- **WHAT THE TASK ASKS**
Without skipping a line, reproduce the entries exactly.

Records from a data source
○ ○ ○ ○ ○ ○ ○
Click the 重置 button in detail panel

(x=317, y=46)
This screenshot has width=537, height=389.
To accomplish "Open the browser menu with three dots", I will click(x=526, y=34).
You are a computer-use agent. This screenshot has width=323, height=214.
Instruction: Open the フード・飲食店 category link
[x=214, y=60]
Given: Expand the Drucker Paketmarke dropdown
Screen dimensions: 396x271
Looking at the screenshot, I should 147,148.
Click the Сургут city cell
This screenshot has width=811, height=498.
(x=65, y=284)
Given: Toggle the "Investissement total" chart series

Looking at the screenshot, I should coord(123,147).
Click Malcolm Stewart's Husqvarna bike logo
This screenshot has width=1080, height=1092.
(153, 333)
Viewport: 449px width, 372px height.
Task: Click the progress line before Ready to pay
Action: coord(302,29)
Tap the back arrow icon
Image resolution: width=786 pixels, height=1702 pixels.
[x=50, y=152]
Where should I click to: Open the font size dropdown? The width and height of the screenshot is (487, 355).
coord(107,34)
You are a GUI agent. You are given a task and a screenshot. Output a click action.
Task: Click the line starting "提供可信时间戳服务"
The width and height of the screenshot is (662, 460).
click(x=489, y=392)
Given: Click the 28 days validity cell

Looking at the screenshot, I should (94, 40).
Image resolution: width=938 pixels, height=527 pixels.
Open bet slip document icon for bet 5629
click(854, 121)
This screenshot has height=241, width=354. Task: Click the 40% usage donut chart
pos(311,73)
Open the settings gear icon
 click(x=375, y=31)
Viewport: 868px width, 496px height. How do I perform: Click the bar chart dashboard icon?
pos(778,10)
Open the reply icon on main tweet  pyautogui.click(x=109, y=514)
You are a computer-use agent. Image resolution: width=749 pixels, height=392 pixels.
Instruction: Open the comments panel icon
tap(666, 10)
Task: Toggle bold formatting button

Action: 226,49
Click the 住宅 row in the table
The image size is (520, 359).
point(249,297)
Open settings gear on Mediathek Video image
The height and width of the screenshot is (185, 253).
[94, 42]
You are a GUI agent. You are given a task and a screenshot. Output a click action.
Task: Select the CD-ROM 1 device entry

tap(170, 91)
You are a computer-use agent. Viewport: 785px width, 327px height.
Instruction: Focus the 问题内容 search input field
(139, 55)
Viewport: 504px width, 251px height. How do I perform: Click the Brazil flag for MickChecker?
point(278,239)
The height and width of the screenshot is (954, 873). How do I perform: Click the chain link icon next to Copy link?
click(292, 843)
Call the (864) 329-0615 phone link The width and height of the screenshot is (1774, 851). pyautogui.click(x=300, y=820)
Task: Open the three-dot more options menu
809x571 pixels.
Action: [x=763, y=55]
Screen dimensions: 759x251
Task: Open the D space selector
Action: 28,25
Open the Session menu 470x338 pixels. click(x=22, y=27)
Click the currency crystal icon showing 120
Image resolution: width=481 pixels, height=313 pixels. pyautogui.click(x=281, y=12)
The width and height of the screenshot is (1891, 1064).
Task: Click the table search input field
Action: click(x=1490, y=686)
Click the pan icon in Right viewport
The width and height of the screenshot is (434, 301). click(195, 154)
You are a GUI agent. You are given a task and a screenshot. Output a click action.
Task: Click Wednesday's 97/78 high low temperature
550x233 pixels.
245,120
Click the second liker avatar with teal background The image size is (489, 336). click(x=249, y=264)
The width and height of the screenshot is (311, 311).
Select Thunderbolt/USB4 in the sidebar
○ ○ ○ ○ ○ ○ ○
- **RESULT FOR THIS EXERCISE**
Click the 重置 button in detail panel

(x=317, y=46)
This screenshot has width=537, height=389.
To accomplish "Open the browser menu with three dots", I will click(x=526, y=34).
You are a computer-use agent. This screenshot has width=323, height=214.
Instruction: Open the フード・飲食店 category link
[x=214, y=60]
Given: Expand the Drucker Paketmarke dropdown
Screen dimensions: 396x271
Looking at the screenshot, I should 147,148.
Click the Сургут city cell
This screenshot has width=811, height=498.
(x=65, y=284)
Given: Toggle the "Investissement total" chart series

Looking at the screenshot, I should coord(123,147).
Click Malcolm Stewart's Husqvarna bike logo
This screenshot has width=1080, height=1092.
(153, 333)
Viewport: 449px width, 372px height.
Task: Click the progress line before Ready to pay
Action: coord(302,29)
Tap the back arrow icon
Image resolution: width=786 pixels, height=1702 pixels.
[x=50, y=152]
Where should I click to: Open the font size dropdown? The width and height of the screenshot is (487, 355).
coord(107,34)
You are a GUI agent. You are given a task and a screenshot. Output a click action.
Task: Click the line starting "提供可信时间戳服务"
The width and height of the screenshot is (662, 460).
click(x=489, y=392)
Given: Click the 28 days validity cell

Looking at the screenshot, I should (94, 40).
Image resolution: width=938 pixels, height=527 pixels.
Open bet slip document icon for bet 5629
click(854, 121)
This screenshot has height=241, width=354. Task: Click the 40% usage donut chart
pos(311,73)
Open the settings gear icon
 click(x=375, y=31)
Viewport: 868px width, 496px height. How do I perform: Click the bar chart dashboard icon?
pos(778,10)
Open the reply icon on main tweet  pyautogui.click(x=109, y=514)
You are a computer-use agent. Image resolution: width=749 pixels, height=392 pixels.
Instruction: Open the comments panel icon
tap(666, 10)
Task: Toggle bold formatting button

Action: 226,49
Click the 住宅 row in the table
The image size is (520, 359).
point(249,297)
Open settings gear on Mediathek Video image
The height and width of the screenshot is (185, 253).
[94, 42]
You are a GUI agent. You are given a task and a screenshot. Output a click action.
Task: Select the CD-ROM 1 device entry

tap(170, 91)
You are a computer-use agent. Viewport: 785px width, 327px height.
Instruction: Focus the 问题内容 search input field
(139, 55)
Viewport: 504px width, 251px height. How do I perform: Click the Brazil flag for MickChecker?
point(278,239)
The height and width of the screenshot is (954, 873). How do I perform: Click the chain link icon next to Copy link?
click(292, 843)
Call the (864) 329-0615 phone link The width and height of the screenshot is (1774, 851). pyautogui.click(x=300, y=820)
Task: Open the three-dot more options menu
809x571 pixels.
Action: [x=763, y=55]
Screen dimensions: 759x251
Task: Open the D space selector
Action: 28,25
Open the Session menu 470x338 pixels. click(x=22, y=27)
Click the currency crystal icon showing 120
Image resolution: width=481 pixels, height=313 pixels. pyautogui.click(x=281, y=12)
The width and height of the screenshot is (1891, 1064).
Task: Click the table search input field
Action: click(x=1490, y=686)
Click the pan icon in Right viewport
The width and height of the screenshot is (434, 301). click(195, 154)
You are a GUI agent. You are given a task and a screenshot. Output a click action.
Task: Click Wednesday's 97/78 high low temperature
550x233 pixels.
245,120
Click the second liker avatar with teal background The image size is (489, 336). click(x=249, y=264)
The width and height of the screenshot is (311, 311).
Select Thunderbolt/USB4 in the sidebar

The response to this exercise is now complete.